Its name: the Columbia Journalism Review, a quarterly devoted exclusively to criticism of the nation's press, and promising to "deal forthrightly with what it finds to be deficient or irresponsible and to salute what it finds to be responsible, fair and professional." The newcomer sounds off in various voices, on a scale ranging from James Thurber's dry comment on newspapers' tendency to merge ("One day there is going to be just one newspaper and the whole front page will have to be devoted to the name") to an exhaustive reprise of the recent press row over Merriam-Webster's new dictionary (which gives respectability to such vulgarisms as "ain't").

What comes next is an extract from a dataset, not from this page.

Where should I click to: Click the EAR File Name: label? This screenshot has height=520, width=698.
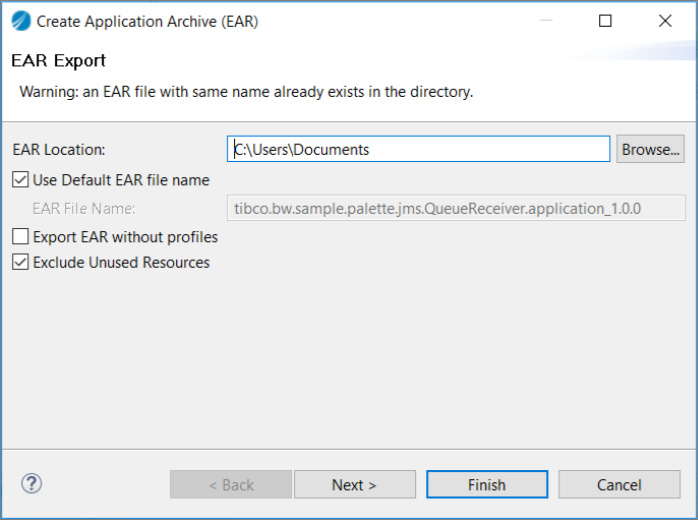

Though too large a share of Review's contents is either borrowed or dusty, it is livened by some fresh studies of the journalistic scene. A quarter-century after Rosten, William L. Rivers, a professor of journalism at the University of Texas, takes another look at the Washington press corps, finds its members better paid, better educated--and better equipped to resist the narrow mandates of their editors: "Of all the changes, none is more significant than a new sense of freedom from the prejudices of the home office." Strangely, the Review itself seems unwilling to be unequivocal in its critical columns. After examining Dow-Jones's disappointing new weekly newspaper, the National Observer, the Review ticks off numerous flaws ("unbelievably prolix . . .cluttered . . . fillers of trifling import"), then warmly salutes the new paper: "Deserving of congratulations all around." In the same spirit of charity, it finds the San Francisco Chronicle "the big-city newspaper of the future," then adds: "It just doesn't print much news."